SA music star opens up
HARARE – Singing South African sensation Ntando Bangani who was set to thrill music-lovers at the Book Cafe yesterday said growing up without friends led him to befriend the home’s piano.
In an exclusive interview during Friday night’s Cultural Encounters, organised by Book Cafe, Ntando said while he came from a poor background, he took comfort in the church and the spiritual guidance that came out of the Christian ministry.
“I grew up in a strict family set-up with all the family being Christian. Church going was the order of day and the whole family sang in church,” said the youthful singer who only on Thursday celebrated his birthday but refused to say his exact age.
As he grew up, he loved playing football more than anything else. “My passion was football but unfortunately I fractured my leg. During winter I feel the leg’s pain. It is then that after finishing my matric I decided to try music. It worked.”
Ntando was hopeful that his son would play soccer. “Maybe my son will play football. I wish he could because it was something I could do and do it perfectly.”
The music star has two kids. “But I am not married. Actually that is the other reason I am in Zimbabwe…”
Growing up in South Africa’s ghetto, he learnt life early. “My parents were so strict that I had no friends. I only took comfort in the piano we had at home. I do not regret going through all that because the strict upbringing shaped my destiny.”
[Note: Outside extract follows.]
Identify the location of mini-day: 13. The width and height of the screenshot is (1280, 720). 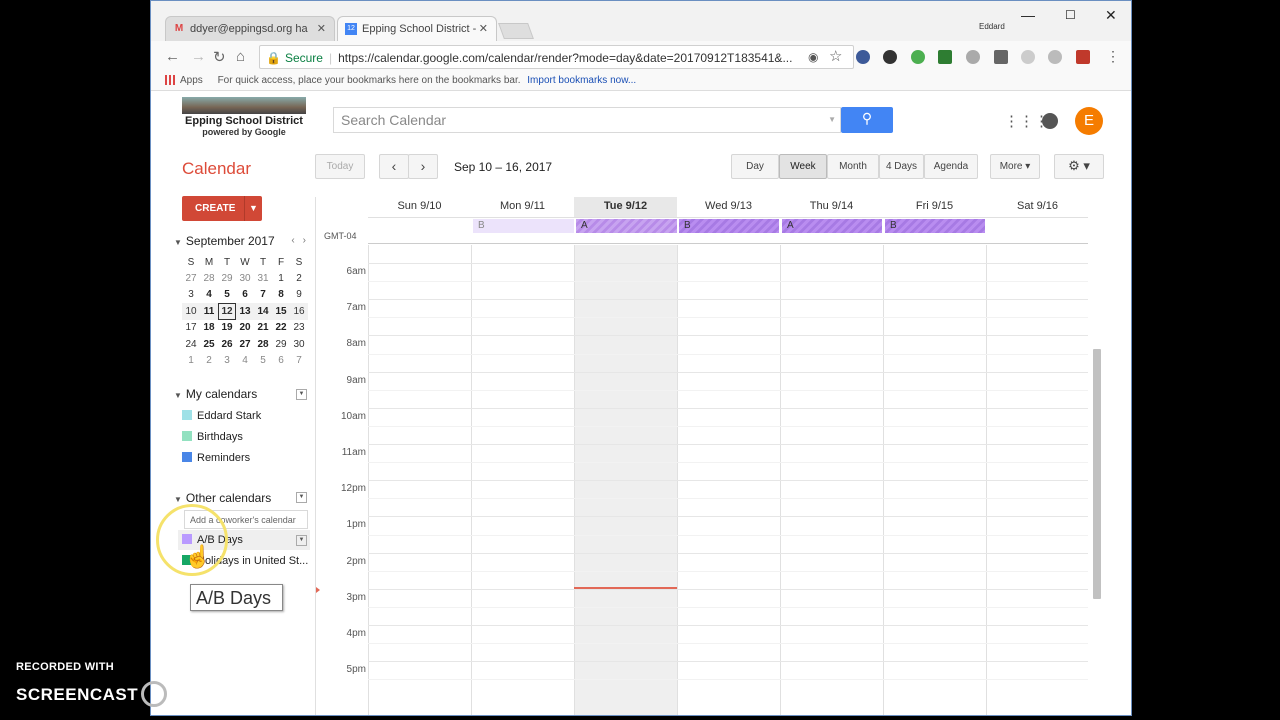
(245, 312).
Born in a family of five, with one of his sisters being late, Ntando said none of his family members is into commercial music.
“They all claim to be singers, but I do not think so. Maybe I inspire them.”
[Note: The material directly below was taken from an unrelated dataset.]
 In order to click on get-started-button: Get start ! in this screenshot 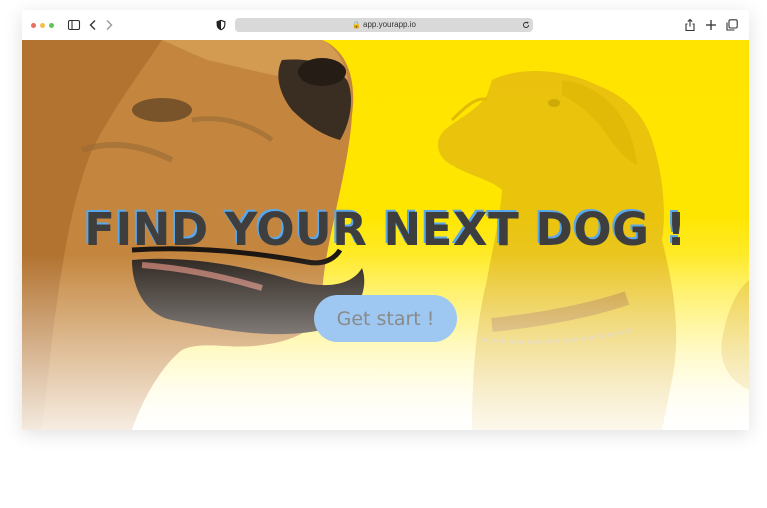, I will do `click(386, 318)`.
The musician is inspired by music legends like Miriam Makeba. “I am inspired by many great South African musicians who are too many to mention. Makeba stands out high though.”
This was the second time that Ntando has visited Zimbabwe. “While this is my second time here, it feels like home. It is like being in South Africa.”
The multi-platinum selling performer, who blends afro-pop, soul, reggae and township jazz was set to collaborate with Zimbabwe’s own music star,Alexio Kawara with a performance slated for yesterday.
Ntando and Alexio’s collaboration is part of a larger project by Pamberi Trust, together with African Synergy Trust (SA) and it is partners Pro Helvetia, the Swiss Agency for Development and Cooperation and the Doen Foundation.
Ntando will work with Alexio and his band, Shades of Black to fuse the Ntando and Alexio vibe.
This unprecedented collaboration promises to be a truly unique and exciting performance.
“I hope the chemistry works as it has always. We will be working collaborations with Alexio with a future look, of course, of possible duet recordings,” said Ntando.
Ntando has been writing and performing his own music since he was a teenager.
A musical prodigy, his second album Imvelaphi was a triple-platinum smash winning several awards including “song of the year” for his chart-topping single Dali Wami.
His long-awaited fourth album, Inqubela, is a sublime piece of classic, timeless Afro-pop packed full of hits including Ubolalela and Njalo.
A soulful singer, this dread-locked heartthrob was about to take Harare by storm.
His music is deep in the Zulu tradition, (he often wears traditional costume) and his songs are heartfelt expressions of love and loss.
A frequent collaborator with South African artistes such as Mafikizolo, Ringo and Bricks, Ntando sings about romance and has a deeply moving voice from years of practice singing to packed audiences.
The October International Jazz Festival ran from October 17 to 21 with performances scheduled at The Book Cafe, The Italian Club and Celebration Centre.